That's not the only difference though.

When running “FOR EACH ROW" trigger, you have (in function) special variables which contain exact content of row that is being inserted/updated/deleted. So in the function you can do something with it. On the other hand – since FOR EACH STATEMENT triggers can work on millions of rows at once – they do not get information what rows were modified.

You might think that it is stupid – after all – what's the point of trigger if you don't know what got modified. But actually it has some serious uses, and the limitation that “statement trigger doesn't know what was modified" can be worked around. Truth must be told though, that in real life, I see much more row-level triggers than statement based ones.

The other important classification of trigger – AFTER/BEFORE.

Let's consider it in case of UPDATE. You're running an update. PostgreSQL has to check that all values you provided are sensible, match all constraints (not null, checks, unique), then it actually updates the row (well, technically it doesn't because PostgreSQL has mvcc, but for now let's pretend that it does).

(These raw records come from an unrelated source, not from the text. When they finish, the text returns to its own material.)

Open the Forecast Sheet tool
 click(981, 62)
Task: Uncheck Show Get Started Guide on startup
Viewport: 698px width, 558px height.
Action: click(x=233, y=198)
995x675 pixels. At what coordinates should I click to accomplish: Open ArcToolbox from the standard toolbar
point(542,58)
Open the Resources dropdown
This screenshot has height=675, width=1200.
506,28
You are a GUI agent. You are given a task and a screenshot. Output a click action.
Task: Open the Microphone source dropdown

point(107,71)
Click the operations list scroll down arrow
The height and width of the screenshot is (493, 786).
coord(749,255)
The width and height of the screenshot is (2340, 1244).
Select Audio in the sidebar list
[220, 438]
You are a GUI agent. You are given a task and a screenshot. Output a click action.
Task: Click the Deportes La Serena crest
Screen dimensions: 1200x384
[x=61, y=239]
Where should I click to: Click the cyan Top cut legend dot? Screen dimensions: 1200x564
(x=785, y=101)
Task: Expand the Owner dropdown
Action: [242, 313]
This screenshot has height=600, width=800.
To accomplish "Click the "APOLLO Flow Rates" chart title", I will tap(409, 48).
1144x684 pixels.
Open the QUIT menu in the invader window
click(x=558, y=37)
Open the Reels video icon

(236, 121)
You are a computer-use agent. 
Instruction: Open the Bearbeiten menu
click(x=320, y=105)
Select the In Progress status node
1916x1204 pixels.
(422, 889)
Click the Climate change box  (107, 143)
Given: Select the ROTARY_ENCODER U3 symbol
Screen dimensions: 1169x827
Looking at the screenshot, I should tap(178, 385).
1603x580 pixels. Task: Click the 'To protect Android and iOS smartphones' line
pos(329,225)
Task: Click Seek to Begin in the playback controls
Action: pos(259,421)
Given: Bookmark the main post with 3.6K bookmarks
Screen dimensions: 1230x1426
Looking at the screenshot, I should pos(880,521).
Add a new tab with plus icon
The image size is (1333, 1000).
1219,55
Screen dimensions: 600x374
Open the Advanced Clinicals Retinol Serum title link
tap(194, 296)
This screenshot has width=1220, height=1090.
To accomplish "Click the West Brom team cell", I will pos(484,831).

BEFORE trigger is called just before the internal row representation is updated. AFTER trigger is called afterwards.

What does it tell us?

For starters – if you want to modify new values inserted/updated to the table – the correct place to do it is in BEFORE trigger.

I have seen code, where people were adding AFTER INSERT trigger, which issued UPDATE of newly inserted record. That just doesn't make sense. It bloats the table, and is slower. In BEFORE trigger, you can modify the row data before it will be stored in table.

To have a place for experiments, I'll make a simple users table:

CREATE TABLE users (
    id serial PRIMARY KEY,
    username text NOT NULL UNIQUE,
    fullname text,
    created_on timestamptz NOT NULL DEFAULT now(),
    last_modified timestamptz
);

And now we can experiment on it. First – let's assume that you'd want fullnames to be normalized to lowercase, with uppercased first letter of every word (just in case: this is bad idea, and don't do it in real life code).

For this, the simple solution is to create a trigger that will modify fullname of all records – on INSERT, and on UPDATE.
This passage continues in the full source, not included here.